● Requisiti: Ricopia identiche, per favore, le righe che vanno dall'inizio delle righe fino alla riga che contiene "coord(129,159)", estremi compresi.

____ Dati forniti

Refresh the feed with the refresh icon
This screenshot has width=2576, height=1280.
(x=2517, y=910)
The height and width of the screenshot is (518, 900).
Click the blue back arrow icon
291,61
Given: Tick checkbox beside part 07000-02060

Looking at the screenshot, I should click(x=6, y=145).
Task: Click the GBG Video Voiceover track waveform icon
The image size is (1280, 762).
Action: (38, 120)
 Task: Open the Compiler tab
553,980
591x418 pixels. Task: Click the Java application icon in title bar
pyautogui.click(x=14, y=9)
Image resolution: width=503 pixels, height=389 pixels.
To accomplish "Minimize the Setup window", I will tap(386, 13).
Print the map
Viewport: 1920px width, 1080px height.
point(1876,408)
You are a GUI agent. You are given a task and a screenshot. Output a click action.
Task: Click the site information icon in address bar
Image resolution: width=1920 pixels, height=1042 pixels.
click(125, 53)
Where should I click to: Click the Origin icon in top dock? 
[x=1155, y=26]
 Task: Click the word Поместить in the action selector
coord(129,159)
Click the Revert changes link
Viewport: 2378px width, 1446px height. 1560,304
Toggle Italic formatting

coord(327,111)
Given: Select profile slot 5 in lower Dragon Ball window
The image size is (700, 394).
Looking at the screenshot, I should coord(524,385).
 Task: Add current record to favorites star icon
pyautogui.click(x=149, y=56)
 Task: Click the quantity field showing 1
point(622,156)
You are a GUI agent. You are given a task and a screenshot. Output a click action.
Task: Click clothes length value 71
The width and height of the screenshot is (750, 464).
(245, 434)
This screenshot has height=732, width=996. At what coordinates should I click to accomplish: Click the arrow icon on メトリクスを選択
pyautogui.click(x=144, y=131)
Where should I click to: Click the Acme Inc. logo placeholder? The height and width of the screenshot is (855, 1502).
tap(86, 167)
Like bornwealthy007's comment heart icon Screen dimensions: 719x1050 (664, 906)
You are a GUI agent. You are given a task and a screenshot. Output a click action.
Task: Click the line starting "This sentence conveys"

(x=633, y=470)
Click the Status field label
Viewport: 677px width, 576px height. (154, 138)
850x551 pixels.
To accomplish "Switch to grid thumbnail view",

________

● Risposta qui sotto:
Refresh the feed with the refresh icon
This screenshot has width=2576, height=1280.
(x=2517, y=910)
The height and width of the screenshot is (518, 900).
Click the blue back arrow icon
291,61
Given: Tick checkbox beside part 07000-02060

Looking at the screenshot, I should click(x=6, y=145).
Task: Click the GBG Video Voiceover track waveform icon
The image size is (1280, 762).
Action: (38, 120)
 Task: Open the Compiler tab
553,980
591x418 pixels. Task: Click the Java application icon in title bar
pyautogui.click(x=14, y=9)
Image resolution: width=503 pixels, height=389 pixels.
To accomplish "Minimize the Setup window", I will tap(386, 13).
Print the map
Viewport: 1920px width, 1080px height.
point(1876,408)
You are a GUI agent. You are given a task and a screenshot. Output a click action.
Task: Click the site information icon in address bar
Image resolution: width=1920 pixels, height=1042 pixels.
click(125, 53)
Where should I click to: Click the Origin icon in top dock? 
[x=1155, y=26]
 Task: Click the word Поместить in the action selector
coord(129,159)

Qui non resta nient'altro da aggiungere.